Reproduce the records exactly, but not the pictures.

━━━━━━━━━━

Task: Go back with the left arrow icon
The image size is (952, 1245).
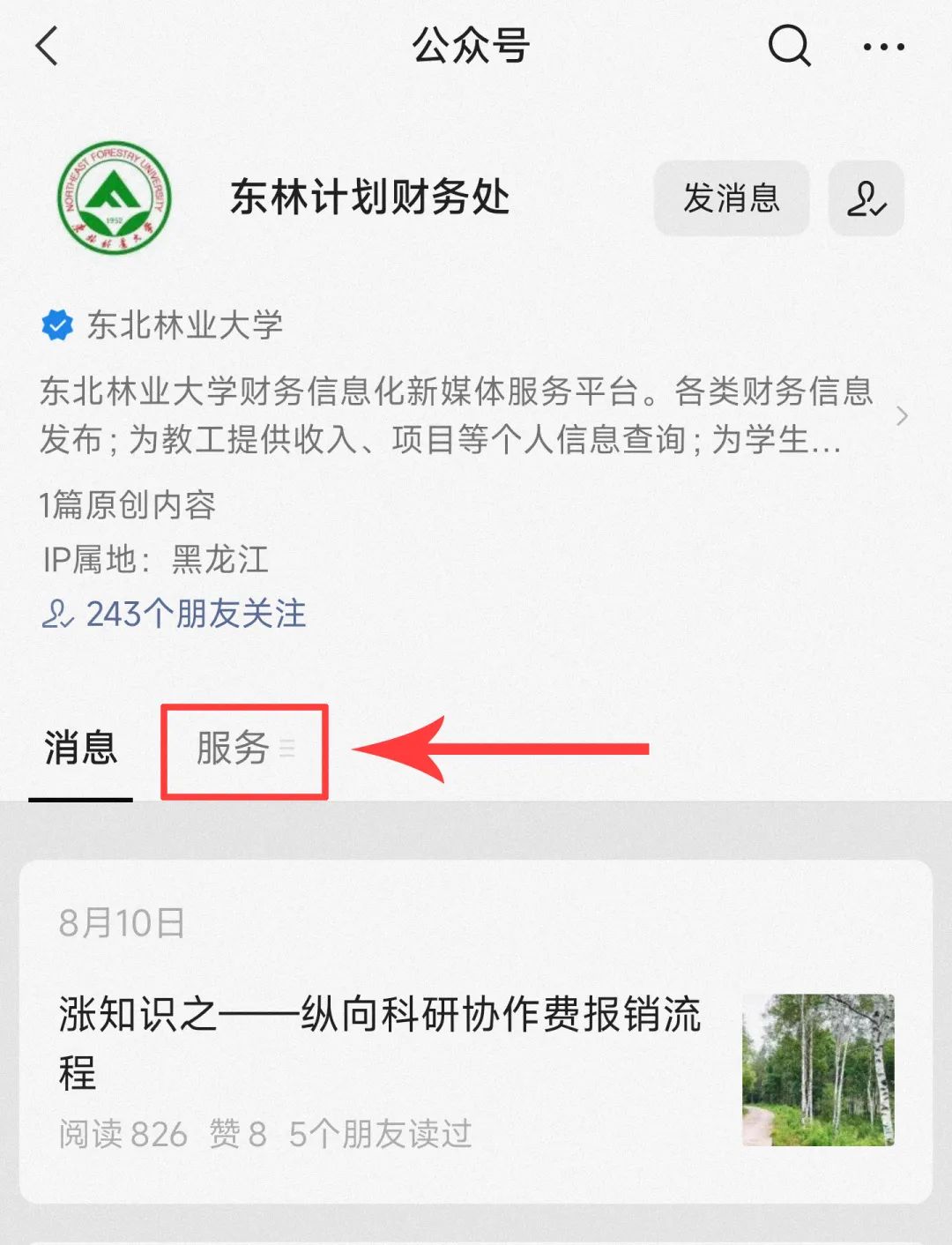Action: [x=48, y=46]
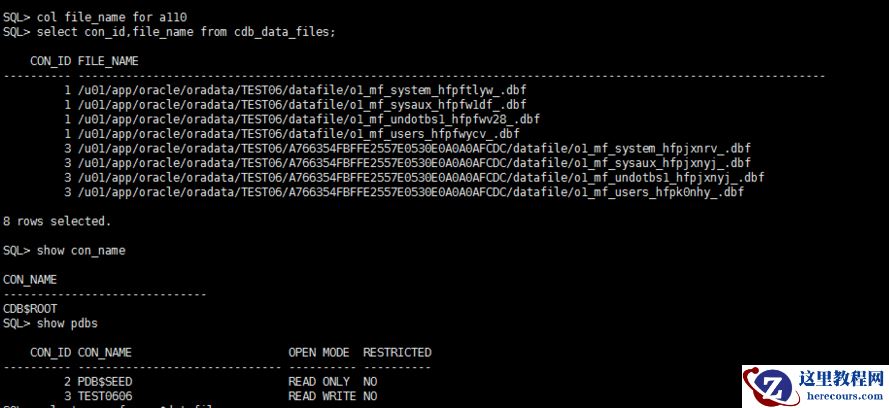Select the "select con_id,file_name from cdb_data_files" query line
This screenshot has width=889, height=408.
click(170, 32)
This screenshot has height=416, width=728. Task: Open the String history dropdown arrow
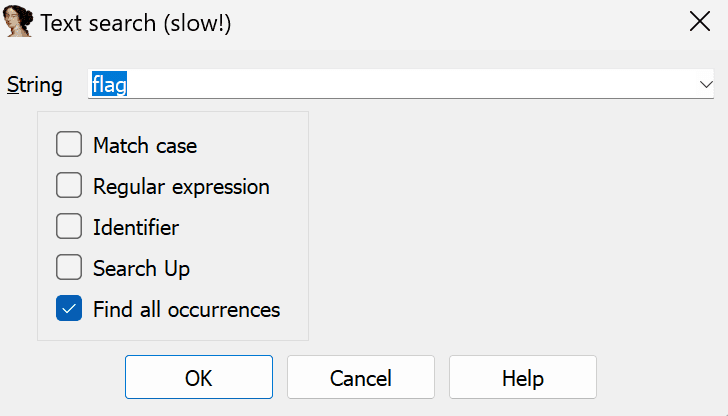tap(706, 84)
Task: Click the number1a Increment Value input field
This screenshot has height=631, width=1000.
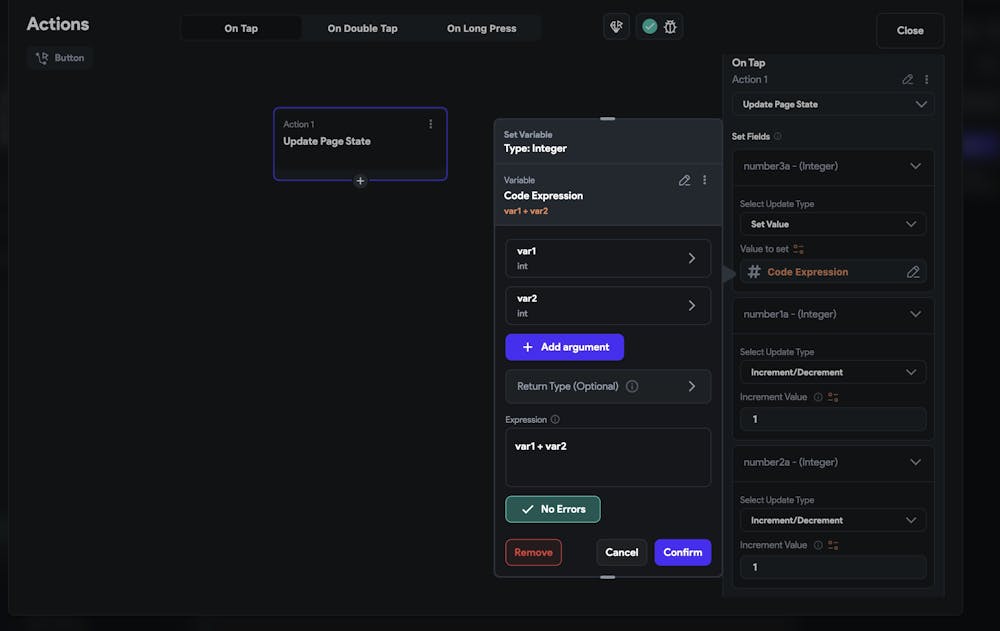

━━━━━━━━━━

__Answer to this exercise__
Task: Go back with the left arrow icon
The image size is (952, 1245).
Action: [x=48, y=46]
Select the "select con_id,file_name from cdb_data_files" query line
This screenshot has width=889, height=408.
click(170, 32)
This screenshot has height=416, width=728. Task: Open the String history dropdown arrow
tap(706, 84)
Task: Click the number1a Increment Value input field
This screenshot has height=631, width=1000.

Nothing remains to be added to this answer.